Toshiba, the embattled technology conglomerate, said it planned to write off more than $6 billion and withdraw from the business of building nuclear power plants as the impact of a disastrous bet on U.S. nuclear energy continued to rock a mainstay of corporate Japan.
The company also said on Tuesday that its chairman, Shigenori Shiga, would resign, ending weeks of speculation.
Its executives have come under intense scrutiny because of the financial mess, and the years of flawed business decisions that led to it. The company said it was examining whether managers had acted inappropriately when they struck a deal to buy a company at the center of the problems.
The trouble stems from Toshiba’s management of Westinghouse Electric Co., the U.S. nuclear power business it acquired a decade ago. Westinghouse faces spiraling cost overruns at nuclear plant projects in the United States, and Toshiba said on Tuesday that it would like to sell all, or part, of its controlling stake in the company. Previous efforts to offload a portion of its shares in the subsidiary have, however, failed.
“If we can find the right partner, we want to move in that direction,” said Satoshi Tsunakawa, Toshiba’s president. “Every possibility is on the table.”
Charlotte is home to some of the Toshiba’s nuclear-related businesses. In 2015, Toshiba formed a new company called Toshiba America Energy Systems Corp., headquartered in Charlotte and led by CEO Ali Azad, that combined parts of three existing units, including a Westinghouse Electric Co. nuclear power business.
A Toshiba spokesperson was not immediately available to comment on any possible impact on Charlotte operations.
Toshiba warned in December that it would most likely need to declare “several billion U.S. dollars” in write-downs at the nuclear unit. On Tuesday, it put the size of the loss at 712.5 billion yen, or about $6.3 billion, which was near the top of analysts’ estimates.
Initially, it looked as though Toshiba might postpone the reckoning altogether.
The company’s share price dropped 8 percent earlier on Tuesday after it had asked Japanese regulators to extend a noon reporting deadline for a month, to March 14.
A few hours later, it abruptly disclosed the write-down, along with its most recent quarterly results, though it said the numbers represented an updated internal assessment, not the final figures it would eventually file to stock market regulators.
Explaining its request to delay filing the official financial statements, Toshiba said it needed additional time for lawyers to examine an acquisition by Westinghouse that is at the center of the planned write-down.
In that deal, completed in 2015, Westinghouse bought a U.S. construction company that it had been using as a contractor at the nuclear plants it was building in the United States.
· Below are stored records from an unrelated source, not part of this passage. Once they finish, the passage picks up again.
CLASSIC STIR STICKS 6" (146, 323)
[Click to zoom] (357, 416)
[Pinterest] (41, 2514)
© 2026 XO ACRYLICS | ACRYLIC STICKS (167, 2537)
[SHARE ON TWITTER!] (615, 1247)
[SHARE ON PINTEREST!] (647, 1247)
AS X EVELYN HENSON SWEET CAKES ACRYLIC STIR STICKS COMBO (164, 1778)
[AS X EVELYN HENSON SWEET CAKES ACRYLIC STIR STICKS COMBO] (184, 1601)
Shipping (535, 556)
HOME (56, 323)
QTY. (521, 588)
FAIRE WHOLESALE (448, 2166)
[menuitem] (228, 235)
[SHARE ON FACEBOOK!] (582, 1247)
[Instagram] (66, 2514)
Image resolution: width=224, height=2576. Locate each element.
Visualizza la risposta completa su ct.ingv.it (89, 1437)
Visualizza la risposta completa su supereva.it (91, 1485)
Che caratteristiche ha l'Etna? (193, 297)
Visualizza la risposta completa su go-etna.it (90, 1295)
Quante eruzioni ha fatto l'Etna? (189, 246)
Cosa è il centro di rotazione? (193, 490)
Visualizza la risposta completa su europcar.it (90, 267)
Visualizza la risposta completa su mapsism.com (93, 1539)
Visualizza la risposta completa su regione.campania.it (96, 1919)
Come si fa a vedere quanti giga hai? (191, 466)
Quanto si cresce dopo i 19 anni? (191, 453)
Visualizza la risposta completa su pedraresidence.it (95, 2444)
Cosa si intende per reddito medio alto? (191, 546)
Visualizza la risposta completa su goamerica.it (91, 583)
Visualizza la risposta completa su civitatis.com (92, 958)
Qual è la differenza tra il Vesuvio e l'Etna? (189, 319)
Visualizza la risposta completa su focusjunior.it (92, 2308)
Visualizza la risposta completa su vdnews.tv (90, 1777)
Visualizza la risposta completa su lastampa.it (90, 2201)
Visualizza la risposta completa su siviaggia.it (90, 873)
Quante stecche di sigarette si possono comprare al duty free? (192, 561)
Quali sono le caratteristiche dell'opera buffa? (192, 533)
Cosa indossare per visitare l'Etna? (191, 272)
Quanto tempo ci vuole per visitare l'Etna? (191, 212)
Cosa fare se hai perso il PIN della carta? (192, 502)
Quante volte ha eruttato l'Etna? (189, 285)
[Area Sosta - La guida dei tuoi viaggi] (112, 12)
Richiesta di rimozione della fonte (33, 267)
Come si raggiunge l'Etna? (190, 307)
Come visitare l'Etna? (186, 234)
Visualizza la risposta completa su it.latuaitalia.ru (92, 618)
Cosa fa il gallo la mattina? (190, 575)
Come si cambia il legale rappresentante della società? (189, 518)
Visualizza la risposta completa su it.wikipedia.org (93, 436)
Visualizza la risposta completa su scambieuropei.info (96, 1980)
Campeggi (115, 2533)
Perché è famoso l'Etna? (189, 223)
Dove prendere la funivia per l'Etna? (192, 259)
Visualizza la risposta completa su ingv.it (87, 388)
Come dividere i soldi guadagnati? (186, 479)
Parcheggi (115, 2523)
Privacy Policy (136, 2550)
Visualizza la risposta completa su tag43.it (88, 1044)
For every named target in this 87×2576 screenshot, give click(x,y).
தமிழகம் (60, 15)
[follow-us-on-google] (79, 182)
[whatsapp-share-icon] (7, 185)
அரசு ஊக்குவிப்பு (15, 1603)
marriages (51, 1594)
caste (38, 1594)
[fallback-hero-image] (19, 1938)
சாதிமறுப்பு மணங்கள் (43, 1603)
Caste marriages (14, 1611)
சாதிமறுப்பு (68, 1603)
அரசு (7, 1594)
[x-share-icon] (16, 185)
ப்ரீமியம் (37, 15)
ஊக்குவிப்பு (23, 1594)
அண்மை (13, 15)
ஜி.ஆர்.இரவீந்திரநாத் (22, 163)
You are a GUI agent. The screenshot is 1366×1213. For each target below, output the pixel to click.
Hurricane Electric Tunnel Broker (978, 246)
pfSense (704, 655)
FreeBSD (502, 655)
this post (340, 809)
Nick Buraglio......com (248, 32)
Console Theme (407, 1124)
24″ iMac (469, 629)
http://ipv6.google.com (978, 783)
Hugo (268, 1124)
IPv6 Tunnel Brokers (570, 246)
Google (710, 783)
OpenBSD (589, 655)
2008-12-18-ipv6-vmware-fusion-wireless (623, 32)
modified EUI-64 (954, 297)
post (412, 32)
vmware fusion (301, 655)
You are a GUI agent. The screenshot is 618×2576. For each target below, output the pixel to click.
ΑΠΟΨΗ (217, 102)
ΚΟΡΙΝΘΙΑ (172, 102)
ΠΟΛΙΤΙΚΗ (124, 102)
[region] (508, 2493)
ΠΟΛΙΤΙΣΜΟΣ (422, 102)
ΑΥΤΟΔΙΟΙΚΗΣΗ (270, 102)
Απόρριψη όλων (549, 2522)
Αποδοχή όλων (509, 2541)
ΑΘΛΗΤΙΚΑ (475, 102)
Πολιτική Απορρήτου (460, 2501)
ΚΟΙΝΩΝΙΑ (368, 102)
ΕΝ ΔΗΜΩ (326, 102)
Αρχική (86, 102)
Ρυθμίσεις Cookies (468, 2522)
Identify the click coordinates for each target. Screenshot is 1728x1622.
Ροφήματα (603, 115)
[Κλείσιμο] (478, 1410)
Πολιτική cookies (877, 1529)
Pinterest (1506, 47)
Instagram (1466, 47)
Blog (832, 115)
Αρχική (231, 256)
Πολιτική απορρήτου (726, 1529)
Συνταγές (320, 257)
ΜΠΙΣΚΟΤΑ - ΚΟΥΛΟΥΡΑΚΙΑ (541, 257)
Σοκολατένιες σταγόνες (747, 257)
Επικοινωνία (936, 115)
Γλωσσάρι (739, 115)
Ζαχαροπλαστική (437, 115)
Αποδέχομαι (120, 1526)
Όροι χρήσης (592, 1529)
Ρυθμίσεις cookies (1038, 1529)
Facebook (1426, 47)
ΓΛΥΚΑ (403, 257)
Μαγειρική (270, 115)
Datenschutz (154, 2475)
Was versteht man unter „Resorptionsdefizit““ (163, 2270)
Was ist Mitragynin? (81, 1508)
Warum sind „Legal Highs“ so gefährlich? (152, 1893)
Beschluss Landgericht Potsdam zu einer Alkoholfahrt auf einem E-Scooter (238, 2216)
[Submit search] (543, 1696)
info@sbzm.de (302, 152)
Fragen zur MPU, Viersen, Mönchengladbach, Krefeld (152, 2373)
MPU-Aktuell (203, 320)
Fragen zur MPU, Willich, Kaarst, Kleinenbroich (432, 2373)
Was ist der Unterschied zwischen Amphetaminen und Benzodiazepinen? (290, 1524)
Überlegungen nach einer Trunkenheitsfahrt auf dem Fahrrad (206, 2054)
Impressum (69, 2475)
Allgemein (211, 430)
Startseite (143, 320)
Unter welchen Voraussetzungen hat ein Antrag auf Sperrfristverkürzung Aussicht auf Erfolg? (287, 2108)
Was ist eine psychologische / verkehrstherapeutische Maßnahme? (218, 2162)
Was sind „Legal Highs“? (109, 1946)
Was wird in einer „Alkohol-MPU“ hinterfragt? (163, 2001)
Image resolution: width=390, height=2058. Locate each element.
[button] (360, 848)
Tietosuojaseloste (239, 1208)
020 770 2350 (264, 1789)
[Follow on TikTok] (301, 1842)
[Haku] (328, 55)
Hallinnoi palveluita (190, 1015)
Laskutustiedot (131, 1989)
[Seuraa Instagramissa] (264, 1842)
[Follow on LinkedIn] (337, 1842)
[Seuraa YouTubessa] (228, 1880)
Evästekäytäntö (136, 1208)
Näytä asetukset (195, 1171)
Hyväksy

Toshiba’s auditors determined afterward that Westinghouse had overpaid. Delays and cost overruns at the projects, they said, meant that the construction company, CB&I Stone & Webster, was saddled with potential liabilities for which Westinghouse had failed to account.
On Tuesday, Toshiba said lawyers looking into the deal were examining whether senior managers at Westinghouse had exerted “inappropriate pressure” on subordinates who were reviewing Westinghouse’s offer for CB&I Stone & Webster.
The company did not elaborate, saying only that the managers’ actions may have circumvented “internal controls.” It said lawyers were “carrying out an additional investigation” and interviewing employees at Westinghouse.
Toshiba has struggled to make money in nuclear power since it bought Westinghouse for $5.4 billion in 2006.
Reactors it is building in the United States – at the Virgil C. Summer nuclear station in Jenkinsville, S.C., (about 84 miles south of Charlotte) and the Alvin W. Vogtle nuclear plant in Georgia – are about three years behind schedule and billions of dollars over budget. Plants it is building in China are also taking longer than planned to complete.
Tsunakawa, the president, said Toshiba had approved Westinghouse’s purchase of CB&I Stone & Webster in the hope that, by integrating the contractor’s operations with its own, it could improve efficiency and reduce the cost overruns in South Carolina and Georgia.
But the savings never materialized, and Westinghouse ended up having to cover even more of the costs that otherwise would been borne by CB&I Stone & Webster.
Toshiba’s stock market value has shrunk by half since its warning about the loss from Westinghouse in December. In anticipation of the write-down, Toshiba said last month that it planned to sell its profitable microchip division. It also said it was re-examining the future of its nuclear business.
The company said on Tuesday that it would stop bidding for contracts to build new power plants and would refocus on servicing existing plants and on reactor design. The servicing accounts for about 80 percent of its nuclear business and is more reliably profitable than construction, Tsunakawa said.
Westinghouse has been marketing an advanced reactor design known as the AP1000 and had set a target of selling 45 units globally by 2030. Tsunakawa said it would complete eight reactors that it has under construction, and would go ahead with others it has proposed – in places as varied as India and Britain – if it could find partners willing to take responsibility for building them.
“But the number will obviously decrease” from the target of 45, Tsunakawa said.